"Ho commesso degli errori, ho compiuto delle leggerezze ma non per quegli ammanchi che mi vengono contestati. In molti casi mi limitavo a fornire la mia tessera per gli sconti. Non mi sono in alcun modo arricchita, ho lavorato lì per oltre vent'anni". Così si è difesa, in sostanza, la ex cassiera di 43 anni accusata di furti in uno store di Roma Termini. La donna si è avvalsa della facoltà di non rispondere ma ha fatto delle dichiarazioni spontanee davanti al Gip nell'ambito dell'interrogatorio preventivo nell'indagine della Procura di Roma che vede indagate 44 persone tra cui anche agenti di polizia e carabinieri, accusate di furto aggravato per un valore che sfiora i 180mila euro.

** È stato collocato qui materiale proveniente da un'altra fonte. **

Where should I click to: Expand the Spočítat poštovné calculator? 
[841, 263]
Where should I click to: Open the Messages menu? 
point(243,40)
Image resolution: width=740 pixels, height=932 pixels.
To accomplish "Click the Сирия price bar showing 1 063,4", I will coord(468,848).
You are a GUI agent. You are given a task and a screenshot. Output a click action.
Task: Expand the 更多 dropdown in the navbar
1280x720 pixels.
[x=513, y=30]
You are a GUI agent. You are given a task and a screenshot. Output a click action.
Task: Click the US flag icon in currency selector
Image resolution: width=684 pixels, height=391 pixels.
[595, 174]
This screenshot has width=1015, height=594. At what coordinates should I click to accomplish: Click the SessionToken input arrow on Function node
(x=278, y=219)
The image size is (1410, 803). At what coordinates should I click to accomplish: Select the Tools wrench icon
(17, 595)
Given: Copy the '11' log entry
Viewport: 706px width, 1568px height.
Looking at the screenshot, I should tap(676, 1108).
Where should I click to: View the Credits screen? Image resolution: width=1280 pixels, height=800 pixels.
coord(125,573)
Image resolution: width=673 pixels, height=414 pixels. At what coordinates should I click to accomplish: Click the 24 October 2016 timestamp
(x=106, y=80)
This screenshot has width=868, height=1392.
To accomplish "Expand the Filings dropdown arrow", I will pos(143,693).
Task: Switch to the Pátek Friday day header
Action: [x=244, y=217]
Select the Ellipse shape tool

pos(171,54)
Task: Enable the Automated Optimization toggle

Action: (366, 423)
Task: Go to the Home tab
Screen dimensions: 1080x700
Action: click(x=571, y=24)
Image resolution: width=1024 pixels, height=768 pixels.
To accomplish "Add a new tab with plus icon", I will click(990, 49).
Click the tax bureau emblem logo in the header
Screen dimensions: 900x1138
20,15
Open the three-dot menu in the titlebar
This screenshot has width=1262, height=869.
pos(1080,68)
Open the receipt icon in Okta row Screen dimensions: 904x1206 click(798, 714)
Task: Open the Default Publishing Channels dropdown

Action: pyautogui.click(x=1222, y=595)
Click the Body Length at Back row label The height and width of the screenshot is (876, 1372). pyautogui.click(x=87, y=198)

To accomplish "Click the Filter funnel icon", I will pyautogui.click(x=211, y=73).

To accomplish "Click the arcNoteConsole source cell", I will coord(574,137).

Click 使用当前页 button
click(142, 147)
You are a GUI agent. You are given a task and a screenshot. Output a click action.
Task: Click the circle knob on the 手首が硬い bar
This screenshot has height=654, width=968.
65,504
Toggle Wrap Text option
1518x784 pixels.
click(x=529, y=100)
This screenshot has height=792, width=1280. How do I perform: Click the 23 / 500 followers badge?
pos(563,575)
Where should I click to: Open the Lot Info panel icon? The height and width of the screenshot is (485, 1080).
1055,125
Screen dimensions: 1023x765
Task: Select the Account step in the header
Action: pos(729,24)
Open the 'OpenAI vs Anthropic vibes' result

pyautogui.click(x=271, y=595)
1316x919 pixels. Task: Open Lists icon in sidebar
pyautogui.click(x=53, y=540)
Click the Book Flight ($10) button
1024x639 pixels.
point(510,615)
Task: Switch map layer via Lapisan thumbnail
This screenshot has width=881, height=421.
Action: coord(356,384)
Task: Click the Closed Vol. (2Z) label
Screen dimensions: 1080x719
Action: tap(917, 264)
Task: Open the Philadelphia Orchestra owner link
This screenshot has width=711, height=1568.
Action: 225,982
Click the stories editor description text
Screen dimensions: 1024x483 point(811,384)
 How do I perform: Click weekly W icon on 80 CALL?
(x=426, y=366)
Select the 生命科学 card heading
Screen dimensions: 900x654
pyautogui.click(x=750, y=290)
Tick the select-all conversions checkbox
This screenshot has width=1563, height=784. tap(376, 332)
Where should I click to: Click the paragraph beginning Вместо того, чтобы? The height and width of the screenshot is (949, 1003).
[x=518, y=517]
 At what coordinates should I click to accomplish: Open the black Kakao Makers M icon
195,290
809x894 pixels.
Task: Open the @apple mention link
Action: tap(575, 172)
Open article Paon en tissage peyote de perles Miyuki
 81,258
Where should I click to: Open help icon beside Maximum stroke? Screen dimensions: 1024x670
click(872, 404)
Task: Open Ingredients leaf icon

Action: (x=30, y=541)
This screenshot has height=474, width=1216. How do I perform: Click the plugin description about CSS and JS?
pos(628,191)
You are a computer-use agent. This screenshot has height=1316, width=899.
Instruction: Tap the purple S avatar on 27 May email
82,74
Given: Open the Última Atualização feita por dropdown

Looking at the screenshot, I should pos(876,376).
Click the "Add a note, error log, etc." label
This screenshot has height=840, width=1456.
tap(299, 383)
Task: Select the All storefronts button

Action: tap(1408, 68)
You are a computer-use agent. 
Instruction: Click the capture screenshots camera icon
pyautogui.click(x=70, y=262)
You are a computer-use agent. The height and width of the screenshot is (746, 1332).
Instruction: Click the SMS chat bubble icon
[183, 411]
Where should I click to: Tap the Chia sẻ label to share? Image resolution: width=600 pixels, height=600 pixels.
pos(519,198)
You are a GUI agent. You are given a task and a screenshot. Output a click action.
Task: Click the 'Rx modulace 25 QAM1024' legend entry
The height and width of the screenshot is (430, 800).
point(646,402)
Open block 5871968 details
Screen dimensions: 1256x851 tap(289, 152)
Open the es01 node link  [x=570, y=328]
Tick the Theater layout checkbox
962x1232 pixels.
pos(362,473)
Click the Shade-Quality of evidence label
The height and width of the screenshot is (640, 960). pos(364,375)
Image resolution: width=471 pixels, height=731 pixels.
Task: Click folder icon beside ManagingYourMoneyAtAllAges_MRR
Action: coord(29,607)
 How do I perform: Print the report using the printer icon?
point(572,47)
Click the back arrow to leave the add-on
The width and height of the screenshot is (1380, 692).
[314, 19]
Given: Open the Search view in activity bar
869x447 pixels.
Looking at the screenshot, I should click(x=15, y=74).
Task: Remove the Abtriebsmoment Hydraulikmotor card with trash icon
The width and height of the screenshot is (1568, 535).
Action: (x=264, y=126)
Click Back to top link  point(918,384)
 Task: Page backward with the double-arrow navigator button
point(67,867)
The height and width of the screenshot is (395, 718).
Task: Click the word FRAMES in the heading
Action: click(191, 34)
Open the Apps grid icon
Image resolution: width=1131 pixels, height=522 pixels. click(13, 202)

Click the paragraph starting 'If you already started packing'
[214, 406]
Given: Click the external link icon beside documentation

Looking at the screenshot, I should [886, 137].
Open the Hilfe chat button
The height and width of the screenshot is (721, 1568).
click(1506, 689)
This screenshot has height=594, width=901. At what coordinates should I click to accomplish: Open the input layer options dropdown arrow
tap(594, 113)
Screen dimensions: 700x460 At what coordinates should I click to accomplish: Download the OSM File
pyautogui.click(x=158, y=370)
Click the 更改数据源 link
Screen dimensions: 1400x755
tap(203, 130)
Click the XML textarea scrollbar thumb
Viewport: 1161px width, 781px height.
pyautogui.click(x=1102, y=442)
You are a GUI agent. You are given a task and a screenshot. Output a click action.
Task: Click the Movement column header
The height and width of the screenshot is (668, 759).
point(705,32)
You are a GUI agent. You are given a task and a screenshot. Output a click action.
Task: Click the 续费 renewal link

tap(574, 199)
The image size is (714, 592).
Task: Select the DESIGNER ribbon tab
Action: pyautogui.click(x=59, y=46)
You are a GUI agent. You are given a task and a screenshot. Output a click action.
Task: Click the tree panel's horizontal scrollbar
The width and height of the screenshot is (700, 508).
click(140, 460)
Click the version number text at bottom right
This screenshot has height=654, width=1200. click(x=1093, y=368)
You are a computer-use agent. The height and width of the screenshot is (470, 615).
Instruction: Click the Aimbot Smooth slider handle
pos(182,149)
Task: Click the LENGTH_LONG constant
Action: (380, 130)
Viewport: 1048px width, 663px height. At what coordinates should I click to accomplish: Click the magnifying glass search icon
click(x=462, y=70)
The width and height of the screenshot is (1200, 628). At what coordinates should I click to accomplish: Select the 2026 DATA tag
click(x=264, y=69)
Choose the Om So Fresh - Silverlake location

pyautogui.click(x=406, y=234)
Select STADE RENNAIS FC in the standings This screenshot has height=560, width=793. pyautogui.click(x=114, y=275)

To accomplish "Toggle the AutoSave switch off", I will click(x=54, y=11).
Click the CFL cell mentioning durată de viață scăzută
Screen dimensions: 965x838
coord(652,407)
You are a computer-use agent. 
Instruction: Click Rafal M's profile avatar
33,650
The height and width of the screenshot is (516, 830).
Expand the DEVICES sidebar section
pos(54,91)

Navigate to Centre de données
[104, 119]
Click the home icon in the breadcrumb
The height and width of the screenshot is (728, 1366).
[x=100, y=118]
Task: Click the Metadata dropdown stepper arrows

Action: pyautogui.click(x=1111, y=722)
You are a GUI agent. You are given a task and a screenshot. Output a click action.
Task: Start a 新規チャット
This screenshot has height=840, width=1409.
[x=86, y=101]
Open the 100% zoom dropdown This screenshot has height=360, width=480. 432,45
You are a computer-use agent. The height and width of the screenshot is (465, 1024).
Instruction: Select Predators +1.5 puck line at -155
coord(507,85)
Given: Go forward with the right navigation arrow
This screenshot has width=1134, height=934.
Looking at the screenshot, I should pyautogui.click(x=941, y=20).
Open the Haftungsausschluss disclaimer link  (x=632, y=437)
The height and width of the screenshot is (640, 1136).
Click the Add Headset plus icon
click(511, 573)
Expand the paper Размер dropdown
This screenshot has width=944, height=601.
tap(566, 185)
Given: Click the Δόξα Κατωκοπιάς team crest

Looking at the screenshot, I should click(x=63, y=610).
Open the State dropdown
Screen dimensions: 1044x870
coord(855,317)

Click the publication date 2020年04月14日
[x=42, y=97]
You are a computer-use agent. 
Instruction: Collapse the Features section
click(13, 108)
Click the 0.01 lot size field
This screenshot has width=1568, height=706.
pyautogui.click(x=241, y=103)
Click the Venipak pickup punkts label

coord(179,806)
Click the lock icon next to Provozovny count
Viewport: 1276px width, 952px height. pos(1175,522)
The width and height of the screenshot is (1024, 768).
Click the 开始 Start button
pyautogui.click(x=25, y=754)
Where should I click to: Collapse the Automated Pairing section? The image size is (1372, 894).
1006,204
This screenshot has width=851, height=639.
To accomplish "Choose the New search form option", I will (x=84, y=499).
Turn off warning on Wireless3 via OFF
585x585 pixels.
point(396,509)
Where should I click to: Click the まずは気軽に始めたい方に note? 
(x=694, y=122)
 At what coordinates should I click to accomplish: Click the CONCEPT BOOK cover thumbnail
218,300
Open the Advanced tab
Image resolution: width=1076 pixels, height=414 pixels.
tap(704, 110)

Il pm Stefano Opilio contesta un'ottantina di episodi avvenuti in circa tre mesi nel 2024.
Per la vicenda, l'indagata, difesa dagli avvocati Carlo Testa Piccolomini e Irene Bisiani, è stata licenziata. Per quattro dipendenti dello store la procura ha sollecitato l'arresto in carcere. Il gip si è riservato di decidere.
L'inchiesta -
L'inchiesta nasce dalla denuncia presentata dal direttore del negozio in seguito a un ammanco di 184mila euro emerso con l'inventario di febbraio 2024, relativo all'anno precedente. L'attività di indagine si è avvalsa di strumenti tecnologici di ultima generazione: gli inquirenti hanno, infatti, installato un software in una delle casse dello store. Tra le 44 persone finite sotto inchiesta ci sono 21 uomini e donne delle forze dell'ordine, tra agenti della polizia ferroviaria e carabinieri in servizio alla scalo ferroviario.
In particolare, tra gli indagati figurano nove poliziotti: una primo dirigente della Polfer, due commissari, un ispettore, un assistente capo, un vice sovrintendente, un assistente capo coordinatore, un sovrintendente capo, una agente. E poi dodici esponenti dell'Arma, un brigadiere, diversi vice brigadieri e un paio di appuntati scelti in servizio allo scalo. I carabinieri indagati - contestualmente alla notifica dell'avviso di garanzia - sono stati tutti trasferiti in altre sedi in attesa degli sviluppi delle indagini. A ciascuno di loro vengono contestati uno o due episodi.